* _GIVEN PROBLEM 1_:
In the records, copy the lines from the line with "Task: Click the FX badge on the USD/JPY row" up to and including the line with "Image resolution: width=1552", keeping each line identical.

──────── DOCUMENT PASSAGE ────────

Displeased with Ultra's bankruptcy outcome, and continuing to proceed pro se, Talarico filed this action against Ultra, its former employees (Johnson and Stratton), its minority owner and former board chairman (Fir Tree and Lederman), and financial advisor (Centerview and Chopra). In his amended complaint, Talarico brought claims under § 10(b) and § 20(a) of the Securities Exchange Act of 1934 ("the Exchange Act"), a claim under Rule 10b-5 implementing § 10(b) of the Exchange Act, and claims for common law fraud and breach of fiduciary duty. See 15 U.S.C. § 78j(b); 17 C.F.R. § 240.10b-5. While Talarico argued in the bankruptcy litigation that Ultra had fraudulently undervalued its assets, see In re Ultra Petrol. Corp., 2022 WL 989389, at *1, he alleged in this action that Ultra, before filing for bankruptcy, had made misrepresentations that overvalued its assets.

Talarico named Ultra as a defendant despite its 2020 dissolution in bankruptcy. Talarico argues we should force Ultra's counsel to accept service on behalf of Ultra. But Talarico cites no authority for this course of action and, accordingly, his argument is forfeited as inadequately briefed. See Gurung v. Holder, 587 Fed.Appx. 834, 837 (5th Cir. 2014) (noting that "[b]riefs are inadequate if they fail to cite any relevant case law from this court"). Moreover, because we affirm the dismissal of Talarico's case, this service of process argument is moot.

All Defendants moved to dismiss for failure to state a claim. The magistrate judge issued a thorough sixty-page opinion, recommending that Talarico's amended complaint be dismissed and that he should not be given leave to amend his complaint. The district court adopted the magistrate judge's recommendation over Talarico's objection and dismissed his complaint with prejudice. Talarico now appeals.

II. STANDARD OF REVIEW

We review de novo a dismissal under Rule 12(b)(6) of the Federal Rules of Civil Procedure for failure to state a claim. See Norsworthy v. Hous. Indep. Sch. Dist., 70 F.4th 332, 336 (5th Cir. 2023).

──────── GIVEN RECORDS ────────

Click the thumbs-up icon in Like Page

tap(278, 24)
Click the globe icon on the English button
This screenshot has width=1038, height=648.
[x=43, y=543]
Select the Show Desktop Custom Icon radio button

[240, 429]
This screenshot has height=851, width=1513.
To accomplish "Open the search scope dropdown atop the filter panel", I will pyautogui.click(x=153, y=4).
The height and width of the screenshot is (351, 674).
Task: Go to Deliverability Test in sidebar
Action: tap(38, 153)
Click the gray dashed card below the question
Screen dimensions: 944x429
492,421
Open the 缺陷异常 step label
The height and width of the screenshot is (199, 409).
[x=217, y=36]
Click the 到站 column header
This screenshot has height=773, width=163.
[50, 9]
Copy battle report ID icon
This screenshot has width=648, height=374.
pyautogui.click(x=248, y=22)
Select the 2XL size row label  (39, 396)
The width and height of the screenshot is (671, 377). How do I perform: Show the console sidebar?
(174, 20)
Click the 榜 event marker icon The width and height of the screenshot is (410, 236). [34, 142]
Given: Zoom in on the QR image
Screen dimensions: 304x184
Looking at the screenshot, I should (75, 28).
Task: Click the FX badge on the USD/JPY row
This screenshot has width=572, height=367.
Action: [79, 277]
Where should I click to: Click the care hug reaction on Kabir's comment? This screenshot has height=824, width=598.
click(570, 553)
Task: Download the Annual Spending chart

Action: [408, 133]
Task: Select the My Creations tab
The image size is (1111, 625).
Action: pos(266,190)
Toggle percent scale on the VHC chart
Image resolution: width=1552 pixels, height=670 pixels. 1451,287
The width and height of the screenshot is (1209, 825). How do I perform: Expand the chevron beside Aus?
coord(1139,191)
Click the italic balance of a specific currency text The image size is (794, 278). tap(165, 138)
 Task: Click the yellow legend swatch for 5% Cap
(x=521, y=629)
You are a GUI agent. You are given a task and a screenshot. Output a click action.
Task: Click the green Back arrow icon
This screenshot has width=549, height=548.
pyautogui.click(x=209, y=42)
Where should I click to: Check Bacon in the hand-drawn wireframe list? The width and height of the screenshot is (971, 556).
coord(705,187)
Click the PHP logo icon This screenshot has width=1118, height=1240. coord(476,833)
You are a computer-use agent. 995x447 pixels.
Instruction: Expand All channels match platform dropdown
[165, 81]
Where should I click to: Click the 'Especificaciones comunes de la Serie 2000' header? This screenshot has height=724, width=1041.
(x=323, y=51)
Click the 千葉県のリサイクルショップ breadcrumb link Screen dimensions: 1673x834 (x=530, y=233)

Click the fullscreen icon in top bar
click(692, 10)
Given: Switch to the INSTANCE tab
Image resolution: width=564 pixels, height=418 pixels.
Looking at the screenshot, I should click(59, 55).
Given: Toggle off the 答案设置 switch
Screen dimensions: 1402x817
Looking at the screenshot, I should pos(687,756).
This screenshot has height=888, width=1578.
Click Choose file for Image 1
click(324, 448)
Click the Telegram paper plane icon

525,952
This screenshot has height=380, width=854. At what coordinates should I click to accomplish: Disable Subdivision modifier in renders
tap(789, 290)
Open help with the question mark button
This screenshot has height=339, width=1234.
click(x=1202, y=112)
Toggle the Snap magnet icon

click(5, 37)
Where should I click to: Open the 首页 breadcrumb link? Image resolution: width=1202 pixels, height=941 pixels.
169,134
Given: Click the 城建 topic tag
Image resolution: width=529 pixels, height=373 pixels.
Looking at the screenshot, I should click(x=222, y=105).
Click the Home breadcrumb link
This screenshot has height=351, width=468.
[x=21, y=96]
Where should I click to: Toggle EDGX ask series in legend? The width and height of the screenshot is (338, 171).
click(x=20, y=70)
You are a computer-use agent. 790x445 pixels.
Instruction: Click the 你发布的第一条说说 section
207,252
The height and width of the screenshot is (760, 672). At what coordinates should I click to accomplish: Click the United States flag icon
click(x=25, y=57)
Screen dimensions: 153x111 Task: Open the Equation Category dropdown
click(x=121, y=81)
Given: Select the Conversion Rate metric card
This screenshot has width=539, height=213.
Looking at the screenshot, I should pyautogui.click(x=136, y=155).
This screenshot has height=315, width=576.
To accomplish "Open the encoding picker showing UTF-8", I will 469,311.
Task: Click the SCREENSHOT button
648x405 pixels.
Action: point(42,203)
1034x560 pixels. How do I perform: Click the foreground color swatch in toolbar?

────────

* _GIVEN PROBLEM 2_:
According to the Talarico appeal passage, why does the court reject Talarico's argument that Ultra's counsel should be forced to accept service on Ultra's behalf?

* _ANSWER 1_:
Task: Click the FX badge on the USD/JPY row
This screenshot has width=572, height=367.
Action: [79, 277]
Where should I click to: Click the care hug reaction on Kabir's comment? This screenshot has height=824, width=598.
click(570, 553)
Task: Download the Annual Spending chart

Action: [408, 133]
Task: Select the My Creations tab
The image size is (1111, 625).
Action: pos(266,190)
Toggle percent scale on the VHC chart
Image resolution: width=1552 pixels, height=670 pixels. 1451,287

* _ANSWER 2_:
The court treats the argument as forfeited because Talarico cites no authority for that course of action, which makes it inadequately briefed. It is also moot because the court affirms the dismissal of Talarico's case.